Shakespeare often used masks and disguises in his plays to get his characters to reveal truths about themselves to one another. But if Instant Messages had been around when he was alive, he might have written something like Matt Moses' comedy of errors The Cloud, now playing at HERE under Wes Grantom's clever direction. In this tech-savvy satire of modern romance, Moses makes smartphones and tablets the masks behind which his characters hide.
The story follows 20-something Chris (Teddy Bergman), a theatrical set designer who has just been hired to create the scenery for a university production of Shakespeare's As You Like It. His girlfriend, Katie (Mikaela Feely-Lehmann), is obsessed by her own project designing a new members-only app that allows subscribers to post naked photos of themselves.

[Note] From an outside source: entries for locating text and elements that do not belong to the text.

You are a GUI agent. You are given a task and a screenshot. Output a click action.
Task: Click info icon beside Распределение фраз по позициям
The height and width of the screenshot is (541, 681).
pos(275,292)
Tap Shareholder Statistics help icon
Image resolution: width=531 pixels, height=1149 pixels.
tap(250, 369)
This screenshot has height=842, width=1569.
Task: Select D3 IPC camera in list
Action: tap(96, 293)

But when Katie discovers that Chris might be fooling around with his theater coworker Sandy (Polly Lee), she poses as Chris in an I-M conversation and gets Sandy to divulge secrets about her wayward Romeo. When Chris gets wind of this, he fires back with a conversation to Greg (Ryan King), Katie's ex, who also happens to be Sandy's personal trainer. Not surprisingly, confusion and recriminations ensue, spiraling the four characters into a series of revelations that could end up damaging everyone's relationships for good.
Throughout the play, Chris, Katie, Sandy, and Greg engage with one another via cell phones, computers, and tablets. Director Grantom gets us into the Cloud, that ethereal electronic realm where texts and e-mails live, with Driscoll Otto's creative lighting and Josh Millican's computer-bleeping sound design. Whenever the conversation takes place in the Cloud, the stage is bathed in a cool, wintry blue, unlike the warm, yellowish glow of the physical world. One of Chris and Katie's kinky things appears to be sexting each other while in the same room. Once Grantom has us on board with that opening scene, we're ready for the Cloud shenanigans that follow.
The four performances are top-notch, and often knee-slappingly funny. Feely-Lehmann portrays Katie as a driven, at times Machiavellian woman who can rejigger her moral compass whenever there's an opportunity to exploit. Bergman does a nervous, guilt-ridden, bungling cheat to a T, and King impresses with his ability to metamorphose from a smarmy, unctuous gym rat to a likable, marriageable sweetheart. Lee is the most fun to watch. Her onstage presence is as natural as can be, and her Sandy, even when behaving naughtily, possesses a charm that makes you hope she's going to find love in the end.
The Cloud sometimes plows roughshod over bumps in the storytelling. The play strains credulity with the epic texting that takes place on cell phones. Characters interrupt one another mid conversation in a way that's common when speaking face to face, but nearly impossible while thumbing a smartscreen. Neither has Moses tried to re-create the jerky, offhanded grammar of text-speak. In general, we should be grateful for that, but one can't help but think a comic opportunity was missed in avoiding it entirely.
In the end, however, we grant Moses poetic license because of the fun he pokes at society's need to tether itself to technology. "Cell phones make us more human," says Sandy. "Love the phone. Worship the phone." Though such remarks have a satirical ring to them, in the end it is technology that allows for honest communication between these four people stumbling their way through the Cloud toward love. That's a metaphor worthy of Shakespeare.